Forgot to post this here as well. :| Derp.


The two men-shaped things stood watching the crowd outside the small town hall. "Crowd" was perhaps too strong a word: there were sixty people at most, and forty-nine of them weren't doing what it was they came to do. In the great British tradition of queueing, they had formed some semblance of a line and were now standing around happily chatting to people they hadn't seen since the last time they saw them, and eating freshly-baked biscuits that had mysteriously appeared on a plate on the edge of the information table.

The first man-shaped thing gave his companion a shrewd sidelong glance. "Why do you think they do it?" He asked. He had his hands stuffed in the pockets of his immaculate black jeans, and was watching the scene before him with bemusement over the top of his sunglasses.

Aziraphale squirmed uncomfortably and mentally topped up the variety available to include Hobnobs and Bourbons. "Because, my dear, it can help to change the world."

Crowley snorted derisively. "A few bits of paper in a box? All of them to vote in men who scare the living daylights out of demons like Hastur¹?"

Aziraphale concentrated. The recycling bin he now kept in the back-room of his bookshop was full to the brink with wine bottles, which had quickly appeared there after he had failed to placate Crowley using only soothing noises during the previous evening's "Question Time". And the idea of being stone-cold sober on such an important day seemed somehow inhuman. "Well, it doesn't really change the world. Not really. But it changes their world. When they fill in that little bit of paper and slip it into that box, they know they've done their bit, that they've acknowledged their country. I imagine it will be a nice feeling." He added wistfully.

Crowley nodded, then stopped. "Nice feeling?" He echoed. "What do you mean, 'it will be nice feeling'?"
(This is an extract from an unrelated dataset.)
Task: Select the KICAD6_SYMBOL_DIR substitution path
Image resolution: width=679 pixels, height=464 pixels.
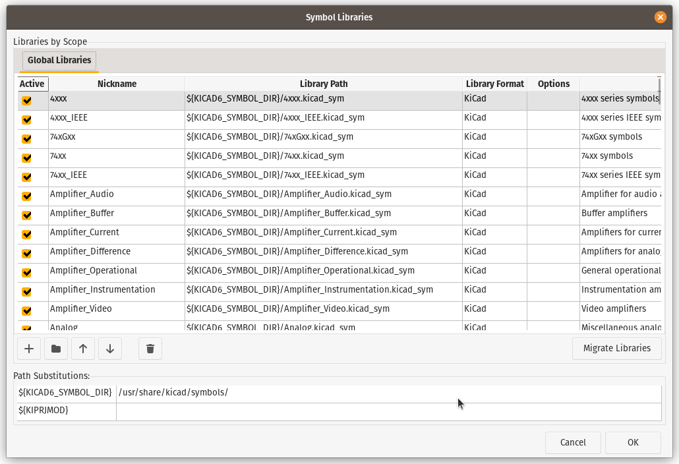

Aziraphale attempted to look nonchalant and failed. "Well, there was a reason I wanted to be here today," he admitted guiltily. He pulled two polling cards from his sleeve and held one out. "As we've decided to 'Go Native', we may as well give it a try. It's not like we've ever had the chance to do it. You know, before. Can you imagine Heaven holding elections every five years?"
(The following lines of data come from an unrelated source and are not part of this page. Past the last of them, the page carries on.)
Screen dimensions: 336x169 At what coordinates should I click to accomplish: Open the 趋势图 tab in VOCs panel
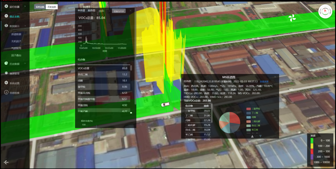click(x=91, y=11)
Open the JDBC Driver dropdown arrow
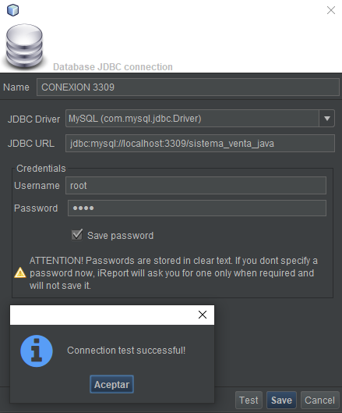This screenshot has width=342, height=413. click(x=326, y=119)
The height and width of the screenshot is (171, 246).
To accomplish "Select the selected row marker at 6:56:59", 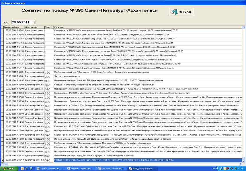I will 3,160.
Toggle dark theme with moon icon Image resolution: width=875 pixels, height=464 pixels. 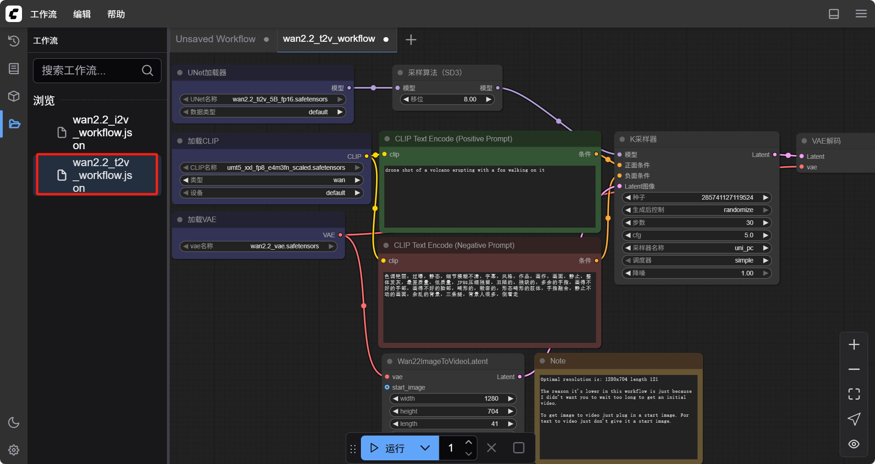pyautogui.click(x=14, y=422)
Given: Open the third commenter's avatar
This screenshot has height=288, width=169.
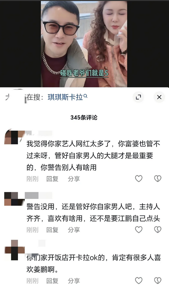Looking at the screenshot, I should (x=14, y=250).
Crowley looked at the bit of card being proffered to him. He then opened his mouth to tell his angel exactly where to stick it, but his tongue got confused and instead came out with: "Fine. Alright. But just this once. And just because I don't want that posh twunt telling us we can't stay in a bed and breakfast."

He stormed off towards the voting booth, leaving an amused (and secretly proud) Aziraphale to gaze after him, and to wonder if there was any more room in the recycling bin for a few more bottles. Miraculously, there was.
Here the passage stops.